The goal of this paper is to provide an overview of the emerging lower-burden mobile dietary self-monitoring approaches and provide a case study highlighting the role that habit formation (regularly logging meals) and burden played in two weight loss interventions examining three different methods of dietary self-monitoring: two lower-burden (wearable device and photo-based) and one higher-burden (standard database app).
A review of the literature of current methods for dietary self-monitoring was conducted. In addition, a case study using data from two different remotely delivered weight loss interventions is presented. Participants (n = 100) were randomly assigned to one of the three mobile diet tracking methods. At 6 weeks, participants were asked seven questions on a Likert scale (1 completely disagree; 7 completely agree) assessing factors such as habit formation (e.g., remembering to use the device).
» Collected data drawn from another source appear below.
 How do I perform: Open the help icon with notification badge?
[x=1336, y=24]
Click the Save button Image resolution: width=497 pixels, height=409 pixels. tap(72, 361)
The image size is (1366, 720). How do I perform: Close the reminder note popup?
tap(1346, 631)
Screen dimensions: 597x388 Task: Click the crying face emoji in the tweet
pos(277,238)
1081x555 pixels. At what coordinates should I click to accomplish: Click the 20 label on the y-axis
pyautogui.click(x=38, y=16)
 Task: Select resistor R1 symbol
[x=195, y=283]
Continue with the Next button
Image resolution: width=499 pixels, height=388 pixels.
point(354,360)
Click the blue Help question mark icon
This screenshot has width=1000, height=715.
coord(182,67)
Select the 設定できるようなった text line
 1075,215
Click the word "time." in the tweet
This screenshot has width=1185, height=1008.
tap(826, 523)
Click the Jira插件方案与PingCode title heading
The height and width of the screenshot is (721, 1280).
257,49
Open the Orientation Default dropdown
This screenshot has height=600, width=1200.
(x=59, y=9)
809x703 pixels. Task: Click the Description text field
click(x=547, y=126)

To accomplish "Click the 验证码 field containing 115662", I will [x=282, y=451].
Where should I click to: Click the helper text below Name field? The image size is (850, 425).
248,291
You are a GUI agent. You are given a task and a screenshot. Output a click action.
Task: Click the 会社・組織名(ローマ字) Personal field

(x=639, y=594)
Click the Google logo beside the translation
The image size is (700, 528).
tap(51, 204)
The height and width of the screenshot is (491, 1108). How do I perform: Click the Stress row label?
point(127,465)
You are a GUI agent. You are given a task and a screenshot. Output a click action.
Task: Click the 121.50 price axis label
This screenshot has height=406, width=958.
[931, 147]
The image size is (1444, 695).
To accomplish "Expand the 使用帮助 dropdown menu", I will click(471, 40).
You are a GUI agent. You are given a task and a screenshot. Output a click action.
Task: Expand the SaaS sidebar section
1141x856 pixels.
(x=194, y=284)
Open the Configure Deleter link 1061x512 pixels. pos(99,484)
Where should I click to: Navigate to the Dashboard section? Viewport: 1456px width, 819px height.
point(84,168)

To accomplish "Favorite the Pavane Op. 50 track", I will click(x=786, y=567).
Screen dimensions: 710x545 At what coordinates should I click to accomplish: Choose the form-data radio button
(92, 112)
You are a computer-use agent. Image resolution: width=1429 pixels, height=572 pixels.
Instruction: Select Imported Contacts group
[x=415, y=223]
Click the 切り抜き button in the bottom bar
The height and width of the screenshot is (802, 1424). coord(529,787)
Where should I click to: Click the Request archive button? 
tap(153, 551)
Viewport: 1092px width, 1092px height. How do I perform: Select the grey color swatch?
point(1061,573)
Several emerging methods of dietary self-monitoring are presented. For the case study, the wearable device (5.0 ± 1.81) and photo-based app (4.0 ± 2.24) participants found it more difficult to remember to use their device than did the standard database app (2.35 ± 1.79; p < 0.001) participants, indicating that habit formation was stronger in the Standard App condition than the approaches that were aimed to be of lower burden.
Gaining a better understanding of the current and innovative approaches to dietary self-monitoring, as well as considering how burden and habit formation may be influencing sustained engagement could help inform future effective dietary interventions.